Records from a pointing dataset
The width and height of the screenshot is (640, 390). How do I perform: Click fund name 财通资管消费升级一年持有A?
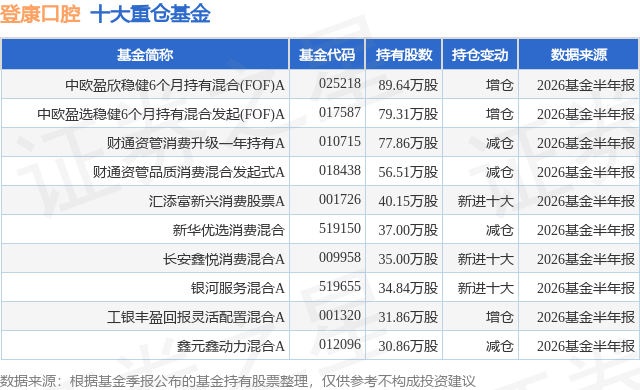[x=196, y=143]
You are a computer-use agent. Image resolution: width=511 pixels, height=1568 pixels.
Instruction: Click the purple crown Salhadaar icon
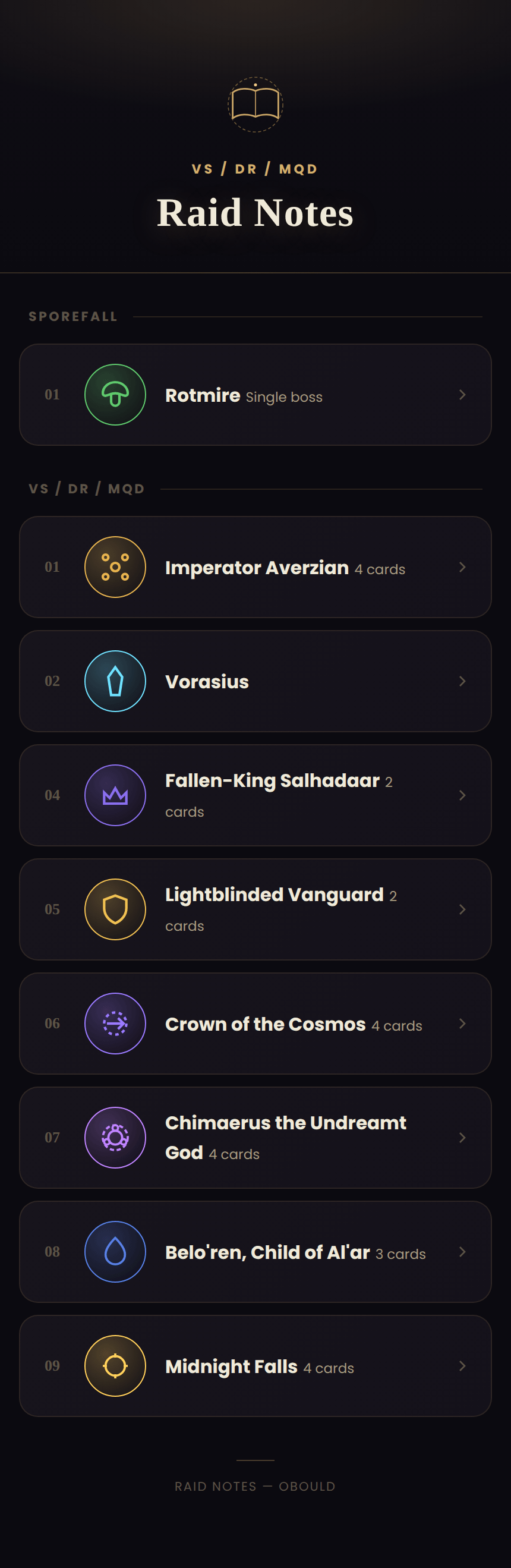115,795
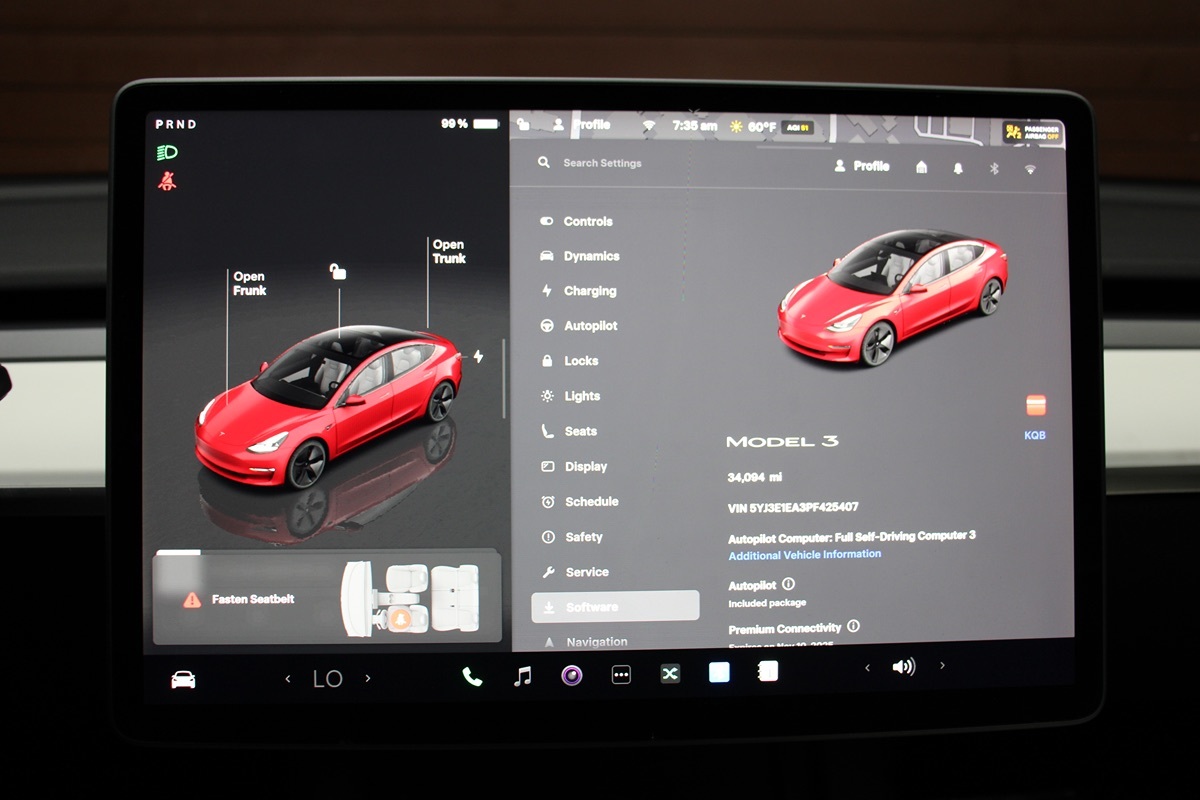1200x800 pixels.
Task: Tap the Open Trunk button
Action: (448, 251)
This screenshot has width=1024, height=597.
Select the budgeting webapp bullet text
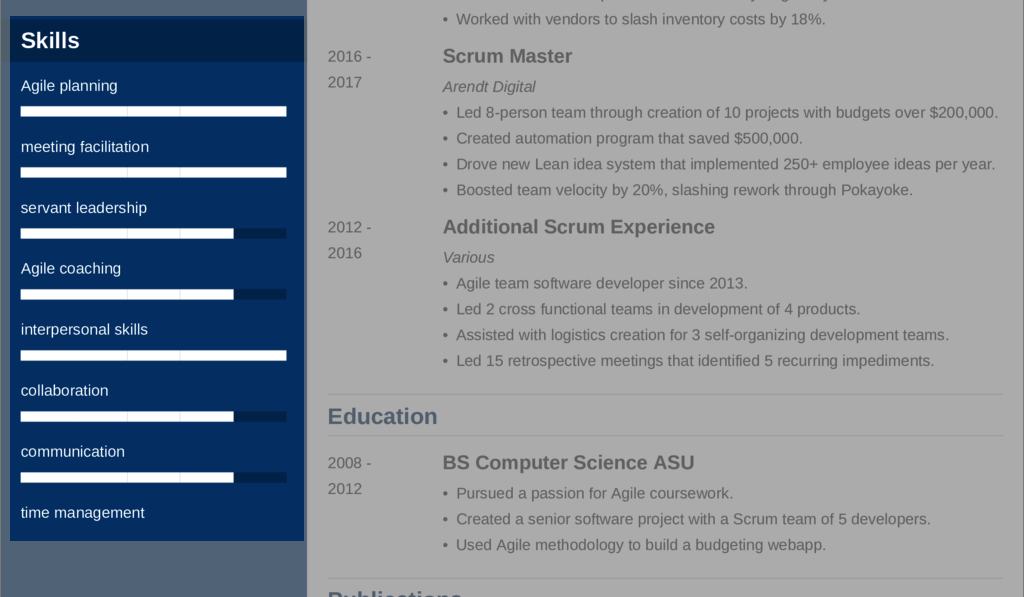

### Task instructions:
Rewrite all of the material, putting "Select" wherever "Click" appears and keeping everything else the same. Leave the pictures out.

### Exercise response:
The width and height of the screenshot is (640, 390). How do I perform: Select fund name 财通资管消费升级一年持有A?
[x=196, y=143]
You are a computer-use agent. Image resolution: width=511 pixels, height=1568 pixels.
Instruction: Select the purple crown Salhadaar icon
115,795
1200x800 pixels.
Task: Tap the Open Trunk button
Action: (448, 251)
This screenshot has width=1024, height=597.
Select the budgeting webapp bullet text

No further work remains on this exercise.